Tulsi Gabbard Gives Speech At Turning Point Event

Director of National Intelligence Tulsi Gabbard delivered one of the most sobering speeches of Turning Point USA’s AmericaFest on Saturday, issuing a stark warning that she believes too many leaders have been unwilling to articulate plainly: Islamist ideology, she said, represents the greatest single threat to freedom and liberty in the modern world — and it is no longer confined to distant battlefields.

Gabbard did not mince words. Standing before a packed audience, she framed the issue not as a religious debate, but as a political and ideological conflict fundamentally at odds with the principles that underpin the United States. “There is a threat to our freedom that hasn’t been talked about enough,” she said, calling Islamist ideology both a near-term and long-term danger to American security and constitutional liberty. Where it takes hold, she warned, freedom rapidly disappears.


Central to Gabbard’s argument was the distinction between individual faith and political ideology. Islamist ideology, she explained, is not about personal belief but about governance — a system that seeks to impose a global caliphate through coercion, force, and the suppression of dissent.

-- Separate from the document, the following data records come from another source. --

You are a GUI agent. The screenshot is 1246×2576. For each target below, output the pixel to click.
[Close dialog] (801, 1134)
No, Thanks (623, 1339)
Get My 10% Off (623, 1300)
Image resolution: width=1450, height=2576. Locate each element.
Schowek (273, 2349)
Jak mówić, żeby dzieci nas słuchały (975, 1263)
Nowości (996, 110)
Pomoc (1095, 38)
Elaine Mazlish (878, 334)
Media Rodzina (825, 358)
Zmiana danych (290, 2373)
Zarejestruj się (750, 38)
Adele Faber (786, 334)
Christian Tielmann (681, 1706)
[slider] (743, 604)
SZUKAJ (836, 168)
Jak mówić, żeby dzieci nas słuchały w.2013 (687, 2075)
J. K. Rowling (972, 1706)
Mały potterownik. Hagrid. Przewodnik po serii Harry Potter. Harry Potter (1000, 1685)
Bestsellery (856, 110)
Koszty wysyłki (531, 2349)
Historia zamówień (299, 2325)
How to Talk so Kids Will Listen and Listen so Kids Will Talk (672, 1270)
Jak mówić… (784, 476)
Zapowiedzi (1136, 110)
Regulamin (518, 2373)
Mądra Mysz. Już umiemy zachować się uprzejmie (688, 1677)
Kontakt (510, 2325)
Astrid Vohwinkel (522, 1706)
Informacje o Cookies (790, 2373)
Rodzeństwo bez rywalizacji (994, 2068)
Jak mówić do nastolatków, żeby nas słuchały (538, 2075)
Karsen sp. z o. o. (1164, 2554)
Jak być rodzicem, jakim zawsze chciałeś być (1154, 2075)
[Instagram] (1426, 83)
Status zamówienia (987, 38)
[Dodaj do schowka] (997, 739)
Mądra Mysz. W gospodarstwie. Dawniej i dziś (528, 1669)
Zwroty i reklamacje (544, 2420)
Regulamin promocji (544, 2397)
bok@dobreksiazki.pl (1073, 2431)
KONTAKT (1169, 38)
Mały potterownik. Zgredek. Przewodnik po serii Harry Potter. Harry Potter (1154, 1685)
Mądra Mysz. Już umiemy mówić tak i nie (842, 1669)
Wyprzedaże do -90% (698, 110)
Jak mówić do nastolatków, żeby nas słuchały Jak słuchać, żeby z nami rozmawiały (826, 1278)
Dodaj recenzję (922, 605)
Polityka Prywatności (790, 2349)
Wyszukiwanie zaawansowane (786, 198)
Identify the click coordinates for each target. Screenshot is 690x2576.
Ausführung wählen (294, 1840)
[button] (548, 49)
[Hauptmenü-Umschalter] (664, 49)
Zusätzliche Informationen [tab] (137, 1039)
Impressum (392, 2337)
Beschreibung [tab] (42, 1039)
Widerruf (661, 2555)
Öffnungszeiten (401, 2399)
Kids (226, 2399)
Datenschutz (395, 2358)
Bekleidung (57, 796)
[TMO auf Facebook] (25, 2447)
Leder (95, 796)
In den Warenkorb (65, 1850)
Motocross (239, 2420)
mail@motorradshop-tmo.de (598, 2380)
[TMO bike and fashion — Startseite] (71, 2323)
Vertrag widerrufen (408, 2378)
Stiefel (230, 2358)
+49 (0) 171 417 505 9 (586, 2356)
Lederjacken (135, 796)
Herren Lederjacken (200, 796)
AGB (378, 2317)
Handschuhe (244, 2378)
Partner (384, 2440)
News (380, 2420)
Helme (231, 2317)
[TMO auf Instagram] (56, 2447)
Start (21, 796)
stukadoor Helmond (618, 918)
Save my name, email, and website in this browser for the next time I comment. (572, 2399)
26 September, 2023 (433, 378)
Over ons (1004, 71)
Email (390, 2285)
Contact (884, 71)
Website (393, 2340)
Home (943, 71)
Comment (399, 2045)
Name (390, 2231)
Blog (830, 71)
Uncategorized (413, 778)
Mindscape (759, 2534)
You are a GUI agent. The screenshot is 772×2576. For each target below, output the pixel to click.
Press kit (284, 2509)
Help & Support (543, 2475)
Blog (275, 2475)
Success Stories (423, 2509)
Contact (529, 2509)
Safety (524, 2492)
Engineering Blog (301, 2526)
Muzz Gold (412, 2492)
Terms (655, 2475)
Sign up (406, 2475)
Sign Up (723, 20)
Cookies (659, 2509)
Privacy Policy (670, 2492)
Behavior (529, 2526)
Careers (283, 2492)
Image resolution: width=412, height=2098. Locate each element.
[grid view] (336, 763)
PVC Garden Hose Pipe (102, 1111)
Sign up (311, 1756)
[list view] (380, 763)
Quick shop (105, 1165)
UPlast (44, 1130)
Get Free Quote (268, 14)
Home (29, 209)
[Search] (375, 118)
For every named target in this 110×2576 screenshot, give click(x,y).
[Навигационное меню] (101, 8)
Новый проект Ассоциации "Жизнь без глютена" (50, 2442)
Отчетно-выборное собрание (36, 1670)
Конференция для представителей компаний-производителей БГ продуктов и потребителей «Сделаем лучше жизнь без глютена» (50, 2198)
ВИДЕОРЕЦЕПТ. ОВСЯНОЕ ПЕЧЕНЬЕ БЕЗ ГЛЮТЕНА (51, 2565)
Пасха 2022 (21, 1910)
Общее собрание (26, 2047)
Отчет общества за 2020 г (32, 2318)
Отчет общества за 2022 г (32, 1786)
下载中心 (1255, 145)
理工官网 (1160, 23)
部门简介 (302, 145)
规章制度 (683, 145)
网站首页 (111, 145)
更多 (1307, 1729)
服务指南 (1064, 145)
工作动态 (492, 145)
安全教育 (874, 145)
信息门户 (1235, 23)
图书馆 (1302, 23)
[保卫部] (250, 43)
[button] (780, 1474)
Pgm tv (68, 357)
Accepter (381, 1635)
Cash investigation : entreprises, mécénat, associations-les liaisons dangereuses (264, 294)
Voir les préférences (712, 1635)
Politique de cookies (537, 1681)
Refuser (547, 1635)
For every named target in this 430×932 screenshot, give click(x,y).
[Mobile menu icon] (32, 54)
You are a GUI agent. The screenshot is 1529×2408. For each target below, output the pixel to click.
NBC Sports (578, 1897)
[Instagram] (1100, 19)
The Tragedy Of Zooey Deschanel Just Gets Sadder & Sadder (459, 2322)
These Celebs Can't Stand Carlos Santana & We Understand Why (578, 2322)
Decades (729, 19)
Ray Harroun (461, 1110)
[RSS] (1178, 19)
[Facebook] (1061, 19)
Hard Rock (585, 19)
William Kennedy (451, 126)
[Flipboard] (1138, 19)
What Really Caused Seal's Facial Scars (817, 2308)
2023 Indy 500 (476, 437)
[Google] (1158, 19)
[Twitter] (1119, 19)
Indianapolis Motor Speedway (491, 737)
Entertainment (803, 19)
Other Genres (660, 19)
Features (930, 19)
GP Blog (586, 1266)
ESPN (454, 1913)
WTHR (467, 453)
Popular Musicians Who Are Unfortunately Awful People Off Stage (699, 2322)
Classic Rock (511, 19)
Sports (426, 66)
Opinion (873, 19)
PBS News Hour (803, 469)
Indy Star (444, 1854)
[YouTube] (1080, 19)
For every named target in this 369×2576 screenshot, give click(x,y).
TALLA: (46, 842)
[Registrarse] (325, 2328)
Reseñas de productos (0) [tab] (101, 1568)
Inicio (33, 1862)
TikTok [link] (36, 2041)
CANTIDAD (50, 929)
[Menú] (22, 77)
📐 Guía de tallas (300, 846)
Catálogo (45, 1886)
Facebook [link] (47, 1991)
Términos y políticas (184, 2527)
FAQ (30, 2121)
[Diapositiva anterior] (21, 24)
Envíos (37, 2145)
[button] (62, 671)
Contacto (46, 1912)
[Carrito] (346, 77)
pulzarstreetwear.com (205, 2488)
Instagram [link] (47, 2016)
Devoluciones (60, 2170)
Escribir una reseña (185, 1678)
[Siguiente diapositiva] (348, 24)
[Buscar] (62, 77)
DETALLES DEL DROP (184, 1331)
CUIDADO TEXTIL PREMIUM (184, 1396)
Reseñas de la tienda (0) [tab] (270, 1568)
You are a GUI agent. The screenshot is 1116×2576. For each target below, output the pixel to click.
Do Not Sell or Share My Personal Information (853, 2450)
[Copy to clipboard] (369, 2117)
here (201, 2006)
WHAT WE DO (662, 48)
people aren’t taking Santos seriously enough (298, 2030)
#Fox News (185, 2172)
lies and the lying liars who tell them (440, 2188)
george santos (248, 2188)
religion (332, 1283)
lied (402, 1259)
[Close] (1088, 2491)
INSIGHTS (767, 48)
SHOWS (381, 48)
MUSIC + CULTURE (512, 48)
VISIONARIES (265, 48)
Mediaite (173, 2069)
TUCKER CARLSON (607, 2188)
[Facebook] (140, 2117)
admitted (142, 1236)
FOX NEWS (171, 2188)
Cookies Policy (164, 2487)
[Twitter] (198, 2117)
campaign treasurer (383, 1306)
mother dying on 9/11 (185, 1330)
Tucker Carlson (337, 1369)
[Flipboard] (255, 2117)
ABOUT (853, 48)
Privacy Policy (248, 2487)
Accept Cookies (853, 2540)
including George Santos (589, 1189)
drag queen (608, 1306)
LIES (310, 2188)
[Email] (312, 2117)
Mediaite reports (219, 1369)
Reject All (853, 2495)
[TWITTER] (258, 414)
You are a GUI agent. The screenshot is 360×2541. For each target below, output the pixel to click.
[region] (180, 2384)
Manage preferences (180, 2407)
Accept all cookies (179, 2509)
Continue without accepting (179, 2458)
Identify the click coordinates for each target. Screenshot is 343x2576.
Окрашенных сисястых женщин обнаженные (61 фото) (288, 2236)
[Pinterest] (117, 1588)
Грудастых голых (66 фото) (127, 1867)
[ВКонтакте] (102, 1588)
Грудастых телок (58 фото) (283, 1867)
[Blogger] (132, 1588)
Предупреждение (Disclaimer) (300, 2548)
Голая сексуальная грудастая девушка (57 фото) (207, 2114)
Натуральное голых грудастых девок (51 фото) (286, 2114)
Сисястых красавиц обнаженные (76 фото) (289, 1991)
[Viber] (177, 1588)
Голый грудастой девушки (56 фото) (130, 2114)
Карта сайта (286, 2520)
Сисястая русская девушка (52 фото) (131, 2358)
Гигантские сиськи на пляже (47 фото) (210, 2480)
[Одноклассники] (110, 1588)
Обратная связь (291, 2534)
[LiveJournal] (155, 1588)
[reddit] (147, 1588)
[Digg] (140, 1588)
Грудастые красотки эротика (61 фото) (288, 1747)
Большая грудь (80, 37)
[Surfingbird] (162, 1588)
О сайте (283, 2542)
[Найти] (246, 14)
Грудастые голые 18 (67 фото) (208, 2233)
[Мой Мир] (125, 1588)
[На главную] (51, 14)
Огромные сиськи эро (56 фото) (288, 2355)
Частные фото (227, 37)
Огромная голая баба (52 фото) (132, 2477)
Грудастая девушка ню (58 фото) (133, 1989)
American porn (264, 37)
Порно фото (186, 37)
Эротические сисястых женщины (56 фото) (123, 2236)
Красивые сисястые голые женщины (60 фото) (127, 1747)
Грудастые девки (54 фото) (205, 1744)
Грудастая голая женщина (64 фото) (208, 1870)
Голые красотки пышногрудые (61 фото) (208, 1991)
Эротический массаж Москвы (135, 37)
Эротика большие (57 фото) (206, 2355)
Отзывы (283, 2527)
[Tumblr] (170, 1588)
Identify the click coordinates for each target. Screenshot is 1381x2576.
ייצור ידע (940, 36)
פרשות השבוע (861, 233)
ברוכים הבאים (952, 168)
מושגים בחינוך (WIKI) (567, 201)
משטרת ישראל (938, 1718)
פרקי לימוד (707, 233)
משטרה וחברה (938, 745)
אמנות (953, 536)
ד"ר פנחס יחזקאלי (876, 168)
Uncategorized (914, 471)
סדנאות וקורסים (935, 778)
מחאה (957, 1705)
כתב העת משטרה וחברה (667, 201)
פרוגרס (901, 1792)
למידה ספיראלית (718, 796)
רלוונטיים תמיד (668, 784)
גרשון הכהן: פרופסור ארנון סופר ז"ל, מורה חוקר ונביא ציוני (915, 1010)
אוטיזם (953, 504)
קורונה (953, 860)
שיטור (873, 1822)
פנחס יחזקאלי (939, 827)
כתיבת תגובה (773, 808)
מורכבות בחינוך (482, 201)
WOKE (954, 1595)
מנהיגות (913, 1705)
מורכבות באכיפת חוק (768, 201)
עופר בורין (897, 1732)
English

Such an ideology, she argued, is irreconcilable with a constitutional system rooted in God-given, inalienable rights. “Their fundamental ideology is antithetical to the foundation that we find in our Constitution and Bill of Rights,” she said, emphasizing that America’s freedoms are not granted by the state, but endowed by a Creator.

Referencing the September 11 attacks, Gabbard reminded the audience that this threat is neither theoretical nor abstract. The willingness to use mass violence in service of ideological goals has already been demonstrated, and she cautioned against complacency born of time or distance. The danger, she said, lies not only in physical attacks, but in the gradual erosion of liberty wherever Islamist ideology gains political power.

Gabbard pointed to Europe as a warning sign. As Christmas approaches, she noted, German authorities have canceled Christmas markets due to terror threats — a visible example of how public life begins to retreat under ideological pressure. These are not isolated incidents, she suggested, but symptoms of a broader pattern in which societies begin to self-censor, restrict public expression, and surrender cultural traditions in the name of safety.

Throughout her remarks, Gabbard referenced the late Charlie Kirk, noting that he had frequently spoken about this threat because he understood its implications. A free society, she argued, cannot survive on denial or wishful thinking. It requires clarity, courage, and a willingness to defend foundational principles against ideologies that openly reject them.

Her conclusion was direct and uncompromising: freedom is not self-sustaining. It must be defended — intellectually, culturally, and politically — by a people who understand where their rights come from and why those rights matter. Without that resolve, Gabbard warned, even the strongest societies can lose their liberty far faster than they ever imagined.